Todo bien con esta generación movilizada, excepto por la belleza, por los espacios de libertad que no pelearon, pero recibieron como herencia. Porque la generación de estos muchachos no tiene problemas con el Big Data, reconozco que prefiero que me entierren agujas en los ojos antes de donar mi libertad a un Gran Hermano, pero ellos, no. Para ellos todo es una pregunta, una posibilidad de ser, “y si…”: ¿y si esa forma es efectivamente un remedio? ¿Y si, al igual que Corea o Japón, intensificamos la recolección de datos? El Estado sabrá dónde, cuándo y con quién estuviste, el Estado sabrá si vas a enfermar, te sacará de circulación si es que eres un peligro para la sociedad. Y viviremos siempre al límite de una guerra civil –no declarada por supuesto, porque el Estado y sus metralletas estarán ahí para evitarla–, y toda cercanía estará sujeta a ese tipo de control, severo, pulcro. Nada de relacionarse casualmente, no. Si planeas intimar el Estado sabrá decirte si ese es amigo o enemigo. Pienso con qué rapidez la lógica del emoticón, dedo arriba, dedo abajo, se integró en sus juicios. Entonces, la pregunta de Agamben tiene tanto sentido.
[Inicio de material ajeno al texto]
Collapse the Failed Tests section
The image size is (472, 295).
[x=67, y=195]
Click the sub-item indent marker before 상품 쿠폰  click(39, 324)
Por eso respondo apelando a la belleza, aunque suene cursi, porque la belleza existe, porque en cada uno de nosotros hay voluntad de ser y podemos imaginar otra manera que no sea la coercitiva. Podemos imaginar libertades, niños, niñas, adolescentes y jóvenes que quieran convertirse en adultos reales, esos que asumen responsabilidades y que saben, porque lo imaginaron, que las sociedades puedes ser espacios vinculares, de apoyos mutuos, de relaciones estrechas. Como dice Cheng, “la verdadera belleza es la que sigue el sentido de la Vía, entendiéndose que la Vía no es sino la marcha irresistible hacia la vida abierta, un principio de vida que mantiene abiertas todas sus promesas”.